(Task list):
(a) In the forum thread on cross wheels, reproduce the part that opens with the words containing "Personally I'd ride" and closes with "be good options.".
(b) Answer these questions using the forum thread on cross wheels:
(i) How much does Enoch562's friend weigh?
(ii) Which rim would nOOky personally ride?
(iii) What spoke count does GRAVELBIKE use with the Pacenti SL23s?

(Document):
--- BEGIN ---
# Gravel Grinder/ Cross Wheels



## Enoch562 (May 13, 2010)

Building up some cross wheels for a friend of mine. He's a wopping 150lbs so he is not going to hurt either of these rims since we are going for a 24/28 spoke build. These are going to see ALOT of gravel grinding in the mtns in wet conditions. 

Between a Kinlin 279 and H Plus which would you recommend. Weight are close enough, I think it comes down to the best most durable brake track.


----------



## nOOky (Mar 20, 2009)

Personally I'd ride Stans Alpha 340 because I'd go tubeless for that kind of riding.


----------



## Zen Cyclery (Mar 10, 2009)

I think the SL23 from Pacenti is an option worth looking at. It has a nicer finish than the 279 and its a bit wider. I think the SL23 or Archetype would be good options.


----------



## GRAVELBIKE (Sep 16, 2011)

I weigh 195 and have no problems with the Pacenti SL23s in 24/28.


----------



## Enoch562 (May 13, 2010)

Enoch562 said:


> Between a Kinlin 279 and H Plus which would you recommend. Weight are close enough, I think it comes down to the best most durable brake track.


Lets try this again...


----------



## Whale_520 (Aug 16, 2012)

Enoch562 said:


> Lets try this again...
--- END ---
(A block of lines):
--- BEGIN ---
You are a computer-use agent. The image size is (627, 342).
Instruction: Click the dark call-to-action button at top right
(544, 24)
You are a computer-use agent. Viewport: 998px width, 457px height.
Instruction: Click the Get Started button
--- END ---
--- BEGIN ---
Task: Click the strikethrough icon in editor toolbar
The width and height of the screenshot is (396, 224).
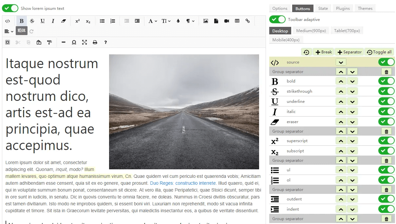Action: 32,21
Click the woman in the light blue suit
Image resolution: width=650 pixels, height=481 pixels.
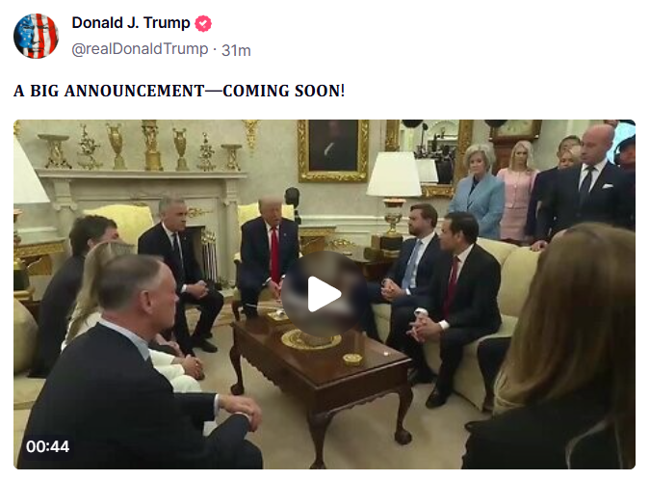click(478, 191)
--- END ---
(Answers to the tasks):
(a)
Personally I'd ride Stans Alpha 340 because I'd go tubeless for that kind of riding.


----------



## Zen Cyclery (Mar 10, 2009)

I think the SL23 from Pacenti is an option worth looking at. It has a nicer finish than the 279 and its a bit wider. I think the SL23 or Archetype would be good options.

(b)
(i) 150 lbs
(ii) Stans Alpha 340
(iii) 24/28